De 18 botellas fue el tamaño del regalo. Este vecino no tocó para vender boletas para una rifa, tampoco quería una tacita de azúcar. El de mi amigo Juan Carlos se apareció con su cava de vinos, entera y sin pedir nada a cambio. El médico le prohibió el licor y, preocupado, sacó la tentación de su casa, eligió un destinatario y se presentó con un “no sé qué haya en esta colección, pero es tuya”.
En las 18 botellas había variedad de orígenes y marcas, un predominio de tintos, y desataron en Juan Carlos la pregunta: “Quintero, ¿qué tengo entre manos?”. Mi amigo se considera un consumidor de relativa frecuencia, que tiene más preguntas que certezas cuando hace sus descorches, entonces su nueva cava era todo enigma.
Lo primero que le propuse fue que no se despistara por las marcas. Había varias de precios gordos, sin embargo, que un vino marque alto en la registradora y su etiqueta sea de mercadeo potente, no siempre gustará: cada botella es un mundo, como cada paladar, y a veces no hay coincidencias.
Había otras de bajo costo y mantuve que es posible que los precios cuenten una historia y la copa exprese otra, así la registradora marque 25 mil pesos. Lo mismo ocurre con los países de origen, unos tienen más fama o relaciones comerciales más extendidas con nuestro mercado, pero un gomoso ante una etiqueta inusual no se debe declarar impedido sino curioso.
Entonces pusimos el foco en lo relevante: ¿Estaban vivos? Y mi amigo se estresó. Vivos porque el vino se muere, porque “entre más añejo, mejor” es una imprecisión. Así que, contando con que habían estado protegidos de la exposición a la luz, del calor y de olores penetrantes, revisamos las añadas, que van impresas en la etiqueta y ofrecen el dato clave de la vida útil.

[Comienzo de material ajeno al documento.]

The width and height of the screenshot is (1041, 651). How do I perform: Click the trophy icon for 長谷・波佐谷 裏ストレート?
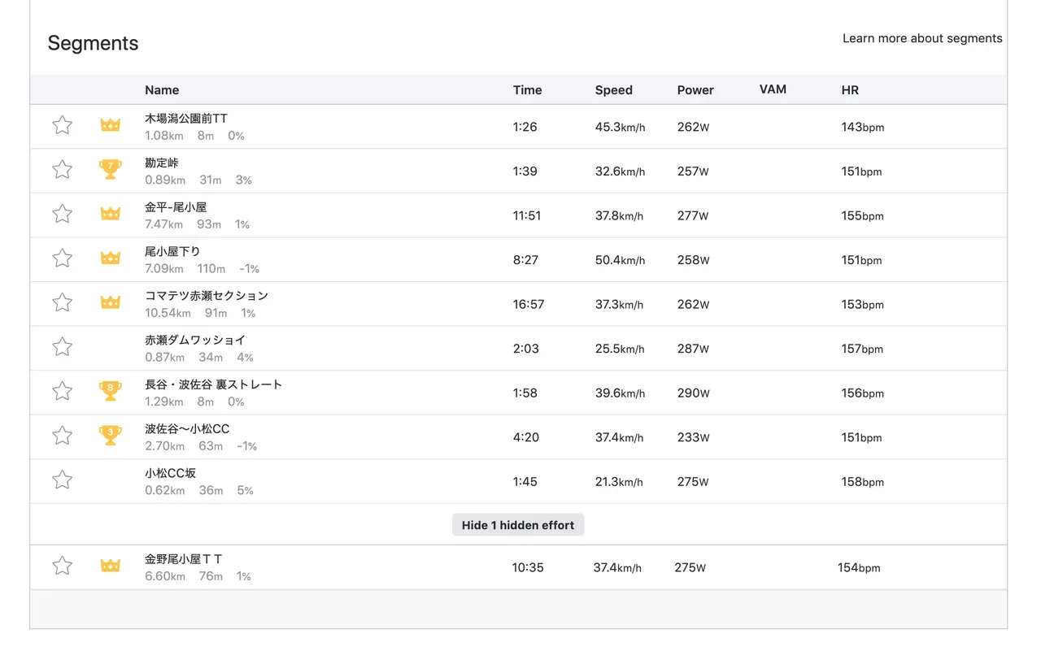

El balance nos estalló en las manos. Y no fue mala voluntad, tal vez al vecino se le pasaron los años esperando la gran ocasión y los vinos se le murieron haciendo fila para el disfrute. De los 18, quince estaban muertos y su único destino era el desagüe.
Las etiquetas lo revelaban, por eso hay que leerlas siempre, como precio, cepa y origen. Los vinos jóvenes, sin permanencia en barrica y que pueden ser un 90 % de la existencia en el mercado, tienen un ciclo de vida máximo de tres años. Los etiquetados como reserva, en general, van de cinco a ocho años y los gran reserva pueden alcanzar diez, 25, 50.

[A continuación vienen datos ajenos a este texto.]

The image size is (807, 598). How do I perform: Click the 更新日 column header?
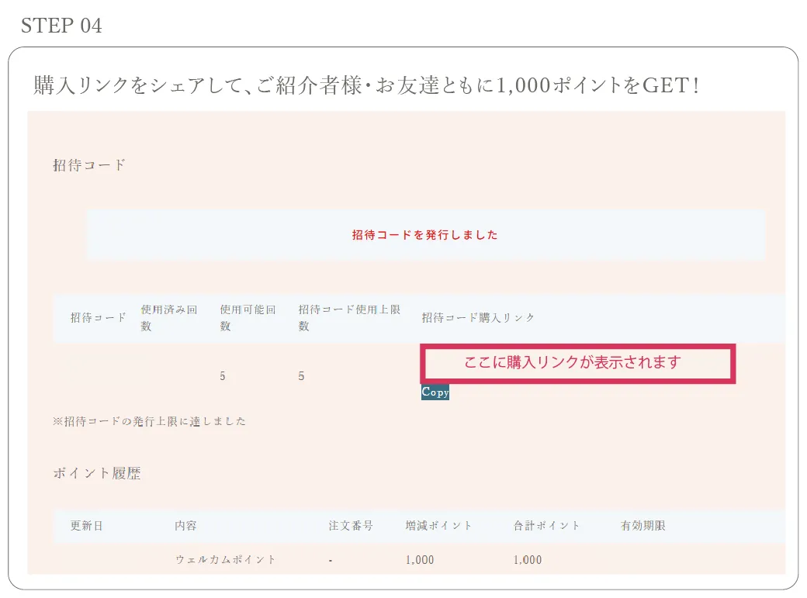click(87, 525)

No hay nevera ni truco que extienda la vida útil, tampoco hay efectos en la salud. Y si Juan Carlos se hubiera tomado alguno, su sabor y sus aromas lo hubieran desanimado al primer trago. Un vino muerto grita “no me tomes”.
Una gran ocasión también puede ser el descorche con la gente del corazón, reunirse porque sí, a comer, a conversar, a brindar. Eso le sugerí a Juan Carlos. Le quedaban tres vinos de la gran cava, había que salvarlos del desagüe.